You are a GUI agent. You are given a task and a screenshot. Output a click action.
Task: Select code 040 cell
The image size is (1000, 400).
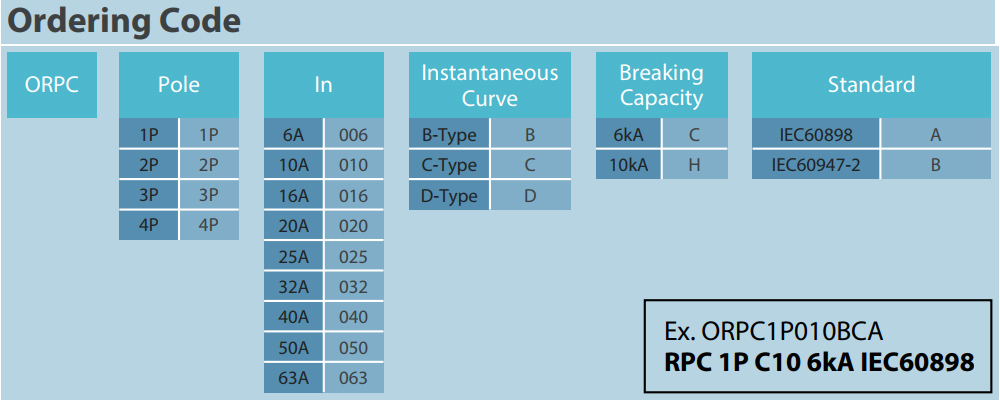click(x=354, y=317)
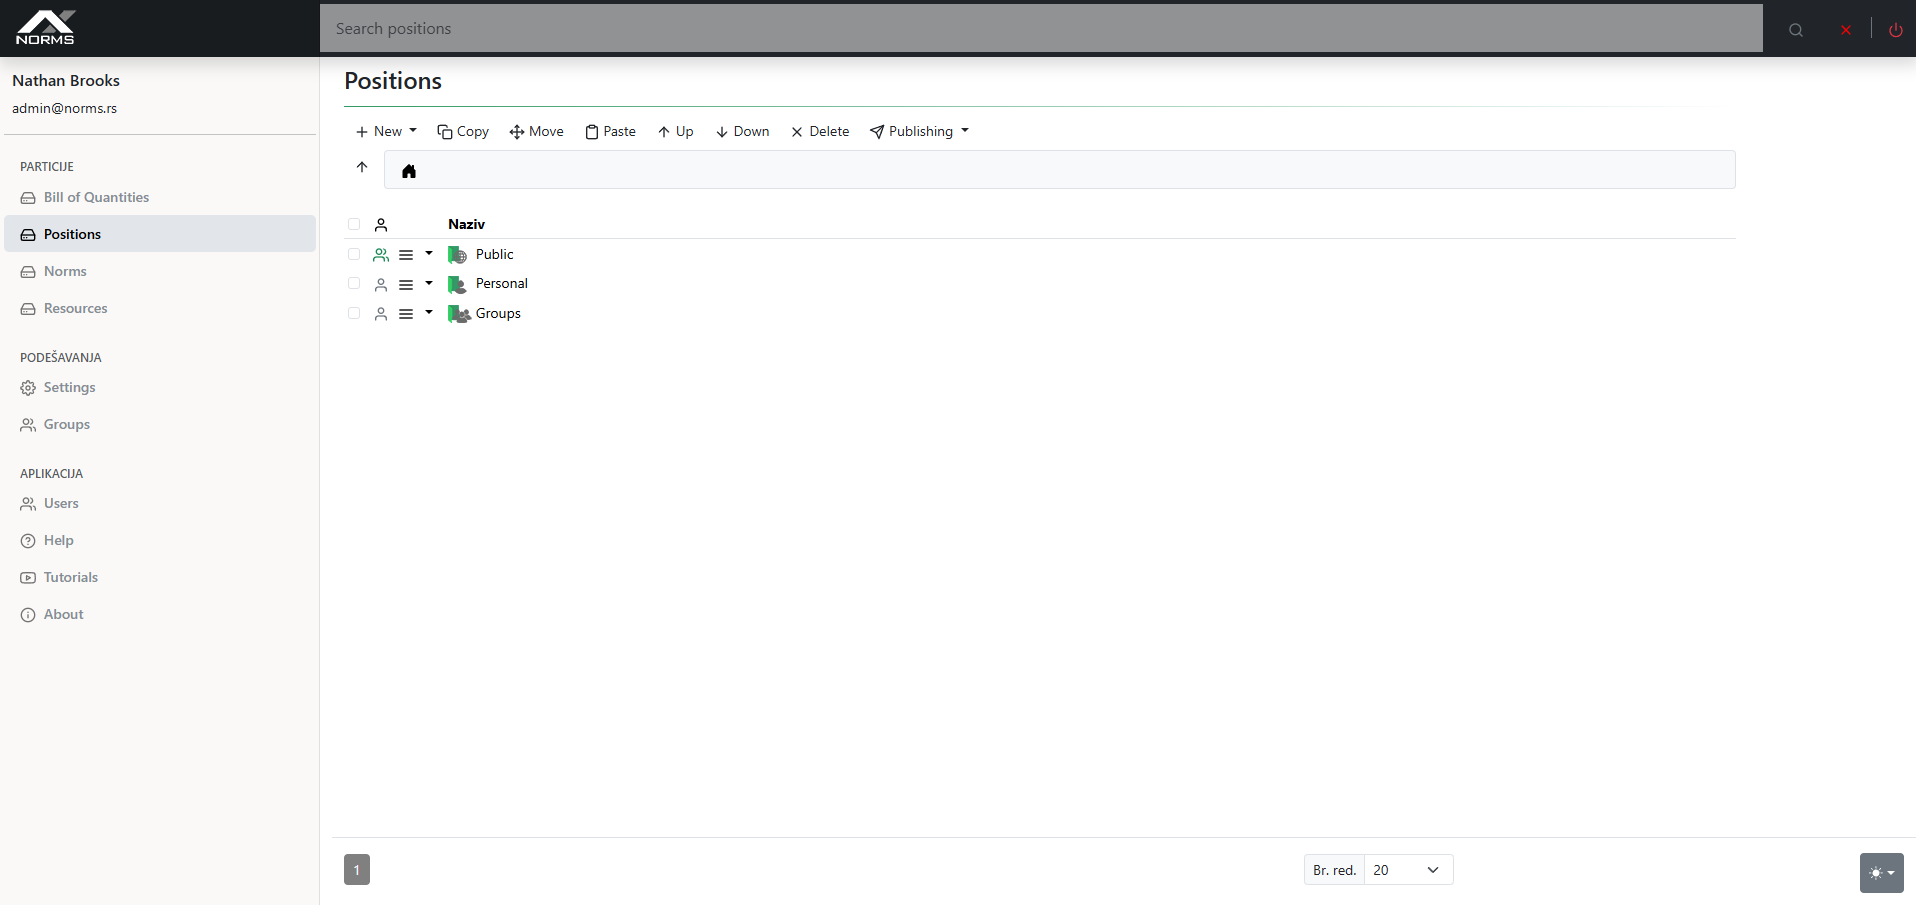
Task: Open the Personal positions folder
Action: coord(503,283)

-=-=-=-=-

What to work on
Reproduce all of the records above verbatim, leaving out the pictures.

Reply to the task
You are a GUI agent. You are given a task and a screenshot. Output a click action.
Task: Select code 040 cell
The image size is (1000, 400).
click(x=354, y=317)
Task: Open the Personal positions folder
Action: coord(503,283)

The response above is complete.